Labour gained Wandsworth overnight for the first time since 1978. The local authority has long been touted as a Tory flagship council – but the London borough has returned 32 Labour councillors. The Tories secured just 22 seats on Margaret Thatcher’s favourite council, with one seat going to an Independent. 32 seats, the Tories 22 and one seat won by an independent.

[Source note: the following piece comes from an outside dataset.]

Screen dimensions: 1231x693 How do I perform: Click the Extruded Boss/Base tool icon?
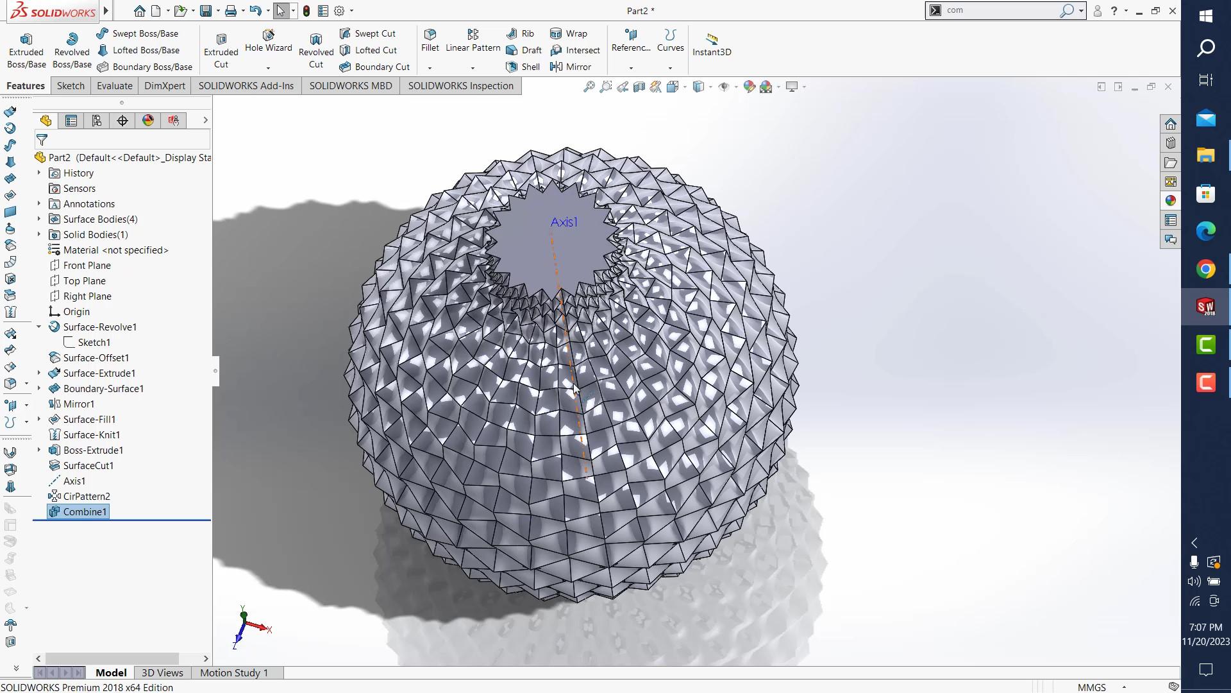tap(26, 39)
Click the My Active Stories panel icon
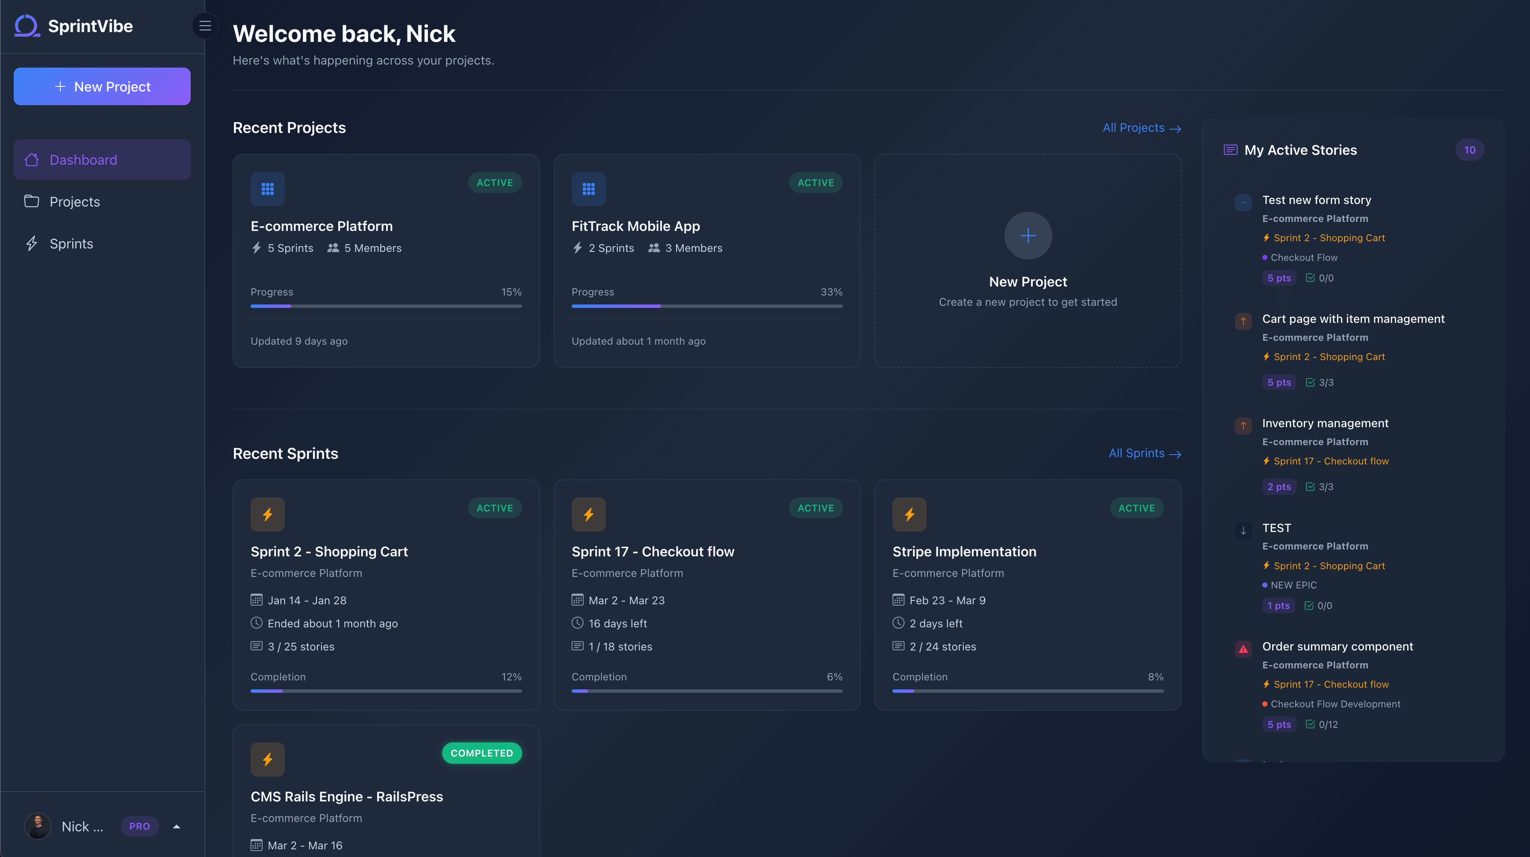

Commenting on the news this morning, Sadiq Khan said: “This council first went Tory in 1978 when Margaret Thatcher was leader of the opposition. Margaret Thatcher, John Major, William Hague, Ian Duncan Smith, Michael Howard, David Cameron, Theresa May – all those times, this was a Conservative council.” The London mayor added that a “combination” of Boris Johnson and Keir Starmer had “brought home this seat to Labour”.

Westminster

Labour gained control of the previously Conservative council overnight – the first time that the Labour Party has taken the authority since its creation in 1964. This morning’s result therefore marks the end of 58 years of Conservative loyalty in the borough and a humiliating loss for the Tories. The win for Labour is hugely symbolic – and also was a difficult feat to pull off; the distribution of support for the parties has historically made this a difficult borough for Labour to make significant inroads. Labour has 29 seats now, however.

West Dunbartonshire

Labour gained West Dunbartonshire from no overall control – a significant result in part because of Scotland’s use of a proportional representation vote system, meaning councils are far more likely to be no overall control than in England. Labour gained four seats, while the Tories lost two, living up to predictions that the party would struggle in Scotland at these elections. Significantly, the SNP also lost a seat on the council, reversing some of the gains the party had made in the area at the last election in 2017.

Worthing

In further good news in West Sussex, Labour gained Worthing council from no overall control. Worthing is another huge result for Labour: the party won its first seat on the council in 40 years in 2017 and rapidly rose to be level pegging with the Tories by 2022. Labour gained six seats in this election, five from the Tories and one from the Lib Dems. The party took not one but two seats in Castle ward (as there was an additional by-election) – a ward that was previously exclusively Tory. It also gained a second seat in Tarring ward, a former Lib Dem stronghold.

Labour MP for nearby Hove and Portslade Peter Kyle tweeted about the “sheer joy” as Labour took control of the council in a “stunning, historic victory”. He argued the win is “proof that Labour is reconnecting to traditional coastal communities”.